**Records supplied**
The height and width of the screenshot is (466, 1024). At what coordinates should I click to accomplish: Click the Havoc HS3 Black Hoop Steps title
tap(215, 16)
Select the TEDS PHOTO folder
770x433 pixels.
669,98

---

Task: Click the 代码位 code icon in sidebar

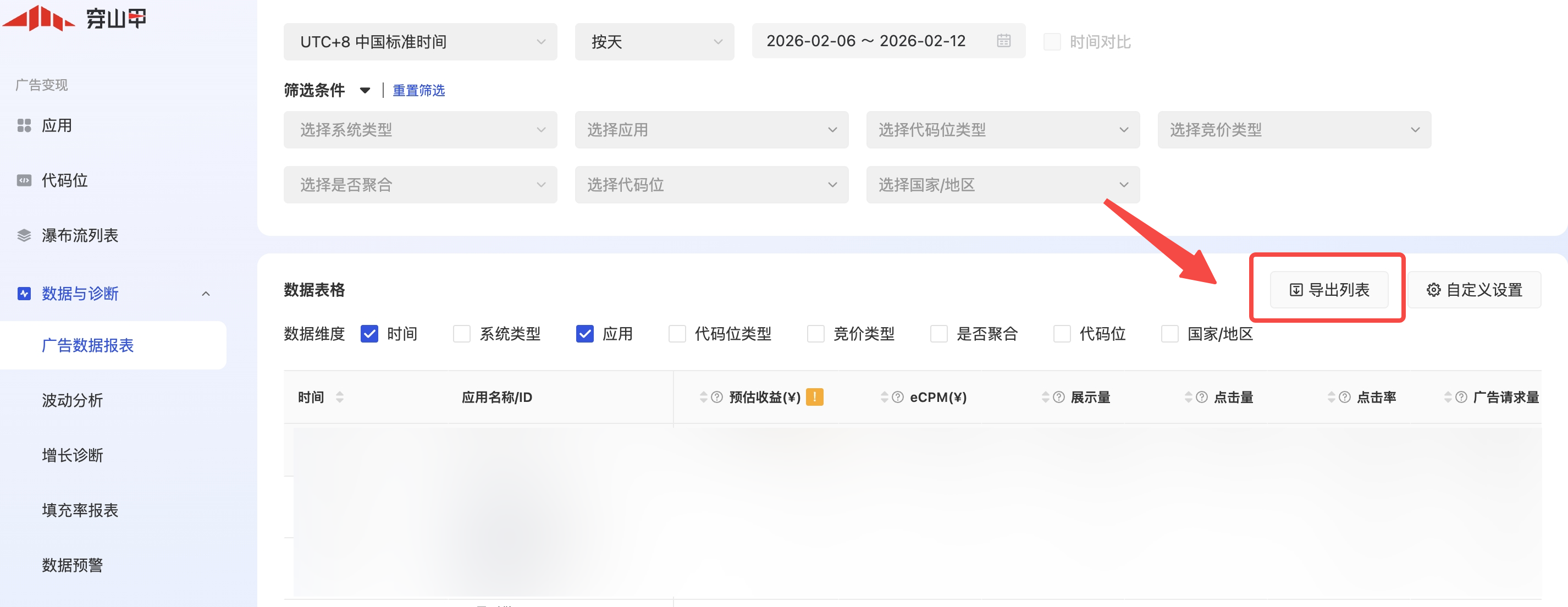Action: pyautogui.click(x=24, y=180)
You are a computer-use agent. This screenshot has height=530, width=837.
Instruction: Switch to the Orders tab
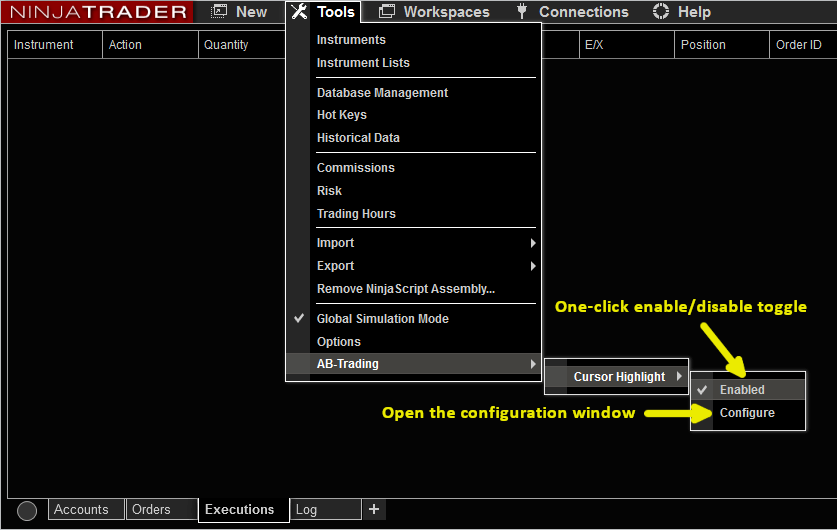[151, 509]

...

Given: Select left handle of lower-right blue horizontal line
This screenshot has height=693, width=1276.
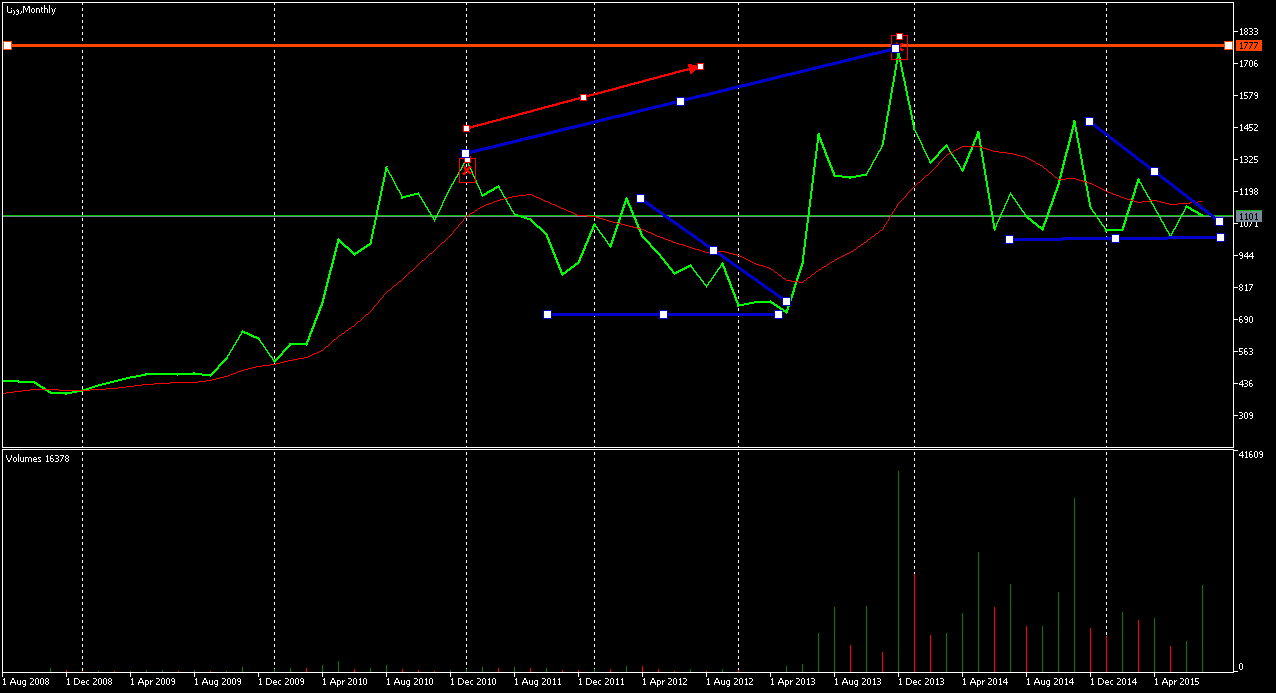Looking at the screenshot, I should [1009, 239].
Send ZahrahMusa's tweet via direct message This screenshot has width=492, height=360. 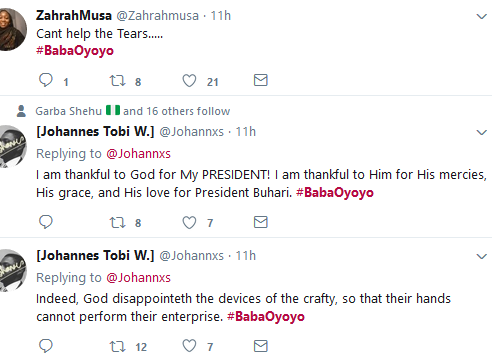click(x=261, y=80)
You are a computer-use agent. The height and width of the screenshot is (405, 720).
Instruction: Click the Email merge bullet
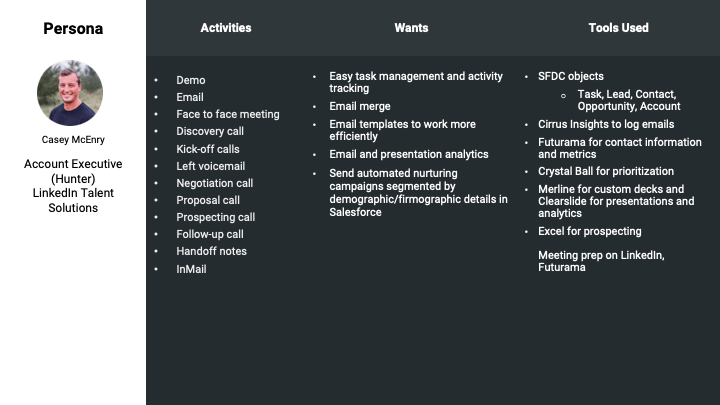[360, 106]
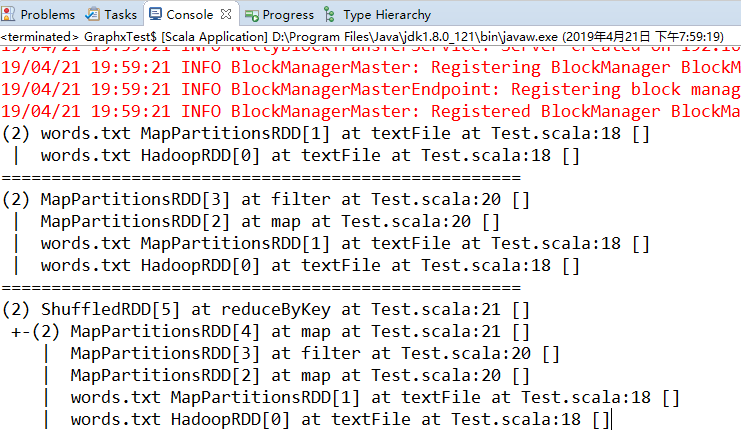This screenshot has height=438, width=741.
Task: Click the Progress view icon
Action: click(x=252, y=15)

**Required work**
Rewrite everything from the line containing "You are a computer-use agent. The" down to the line containing "Action: click(x=252, y=15)", putting "button" in place of "bullet" and keeping all else the same. Leave the pictures out.

**Solution to the problem**
You are a computer-use agent. The height and width of the screenshot is (405, 720).
Instruction: Click the Email merge button
[360, 106]
This screenshot has height=438, width=741.
Task: Click the Progress view icon
Action: click(x=252, y=15)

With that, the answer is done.